Mengingat ide ini cukup kontroversial, oleh beberapa pihak, termasuk Makruf disarankan untuk dikonsultasikan lebih dahulu kepada MUI Yogyakarta sekaligus mendapat tantangan dari Majelis Mujahidin Indonesia (MMI). Irfan S. Awwas, Ketua MMI menilai acara ini mengandung unsur bidah, khurafat, sehingga dapat merusak akidah Islam. Mereka mengancam akan menggagalkan acara ini karena mengandung unsur perbuatan yang dapat dikategorikan syirik.

Walhasil, pertemuan antara PITI, MUI dan perwakilan komunitas Tionghoa sebagai saksi menyimpulkan Imlek bukanlah perayaan yang terkait dengan satu keyakinan (ritual) agama tertentu (Khonghucu, Tao, Buddha), melainkan hanya sebuah tradisi orang-orang China zaman dahulu untuk menyambut pergantian muslim (awal tahun). 

Bagi Sekretaris MUI Yogyakarta, Drs.

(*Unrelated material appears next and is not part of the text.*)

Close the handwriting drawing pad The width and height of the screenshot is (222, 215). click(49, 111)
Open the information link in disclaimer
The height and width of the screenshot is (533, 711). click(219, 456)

H. Ahmad Muhsin memberikan rekomendasi (tauziyah) pada PITI untuk melaksanakan peringatan Imlek di Mesjid; pertama, salah satu cara menghormati orang Tionghoa sebagai kelompok minoritas di Indonesia. kedua, Imlek bukanlah milik keyakinan (agama) tertentu. 

Semua orang Tionghoa dapat merayakan Imlek, bahkan orang Hui dan Uygur di RRC pun ikut merayakan Imlek. Untuk orang Tionghoa yang beragama katolik juga merayakan Imlek di Gereja. Selama tidak ada unsur yang bertentanga dengan ajaran Islam, acara Imlek di mesjid Syuhada ini diperbolehkan. 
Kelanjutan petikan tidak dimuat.